Exercise:
Would you please state how many lines in the entries contain the word "computer"? Only the number should be given.

Dataset excerpts:
· · · · · · ·
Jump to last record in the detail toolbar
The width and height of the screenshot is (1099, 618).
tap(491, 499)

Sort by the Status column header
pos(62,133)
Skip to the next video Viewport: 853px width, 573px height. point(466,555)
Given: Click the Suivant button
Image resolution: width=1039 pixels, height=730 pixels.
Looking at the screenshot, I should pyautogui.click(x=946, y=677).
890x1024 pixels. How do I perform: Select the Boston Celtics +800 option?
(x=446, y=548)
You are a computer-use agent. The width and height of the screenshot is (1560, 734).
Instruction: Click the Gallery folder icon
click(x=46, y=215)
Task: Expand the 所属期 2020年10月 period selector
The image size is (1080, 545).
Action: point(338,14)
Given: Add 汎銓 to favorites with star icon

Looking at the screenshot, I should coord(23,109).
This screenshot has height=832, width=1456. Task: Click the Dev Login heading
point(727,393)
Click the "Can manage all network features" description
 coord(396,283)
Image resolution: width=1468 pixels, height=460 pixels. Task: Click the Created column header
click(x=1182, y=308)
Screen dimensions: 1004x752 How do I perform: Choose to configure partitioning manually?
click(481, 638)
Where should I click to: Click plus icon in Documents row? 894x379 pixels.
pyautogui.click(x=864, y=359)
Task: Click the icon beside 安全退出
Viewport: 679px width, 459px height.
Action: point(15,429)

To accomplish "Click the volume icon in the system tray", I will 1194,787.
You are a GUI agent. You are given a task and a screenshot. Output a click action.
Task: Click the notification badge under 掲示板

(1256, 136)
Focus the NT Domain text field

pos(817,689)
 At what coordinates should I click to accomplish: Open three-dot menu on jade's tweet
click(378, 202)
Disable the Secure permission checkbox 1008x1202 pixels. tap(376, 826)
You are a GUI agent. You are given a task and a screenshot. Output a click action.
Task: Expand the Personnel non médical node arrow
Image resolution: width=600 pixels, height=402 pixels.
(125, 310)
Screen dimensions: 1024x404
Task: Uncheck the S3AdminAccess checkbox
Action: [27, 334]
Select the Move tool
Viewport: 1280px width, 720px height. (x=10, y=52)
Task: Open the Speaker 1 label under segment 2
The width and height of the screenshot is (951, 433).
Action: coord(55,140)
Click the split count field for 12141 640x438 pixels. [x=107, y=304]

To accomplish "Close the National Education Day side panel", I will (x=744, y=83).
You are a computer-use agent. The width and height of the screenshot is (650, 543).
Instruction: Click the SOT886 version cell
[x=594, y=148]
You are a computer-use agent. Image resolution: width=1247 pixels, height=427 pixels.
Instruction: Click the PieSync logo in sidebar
· · · · · · ·
Solved problem:
3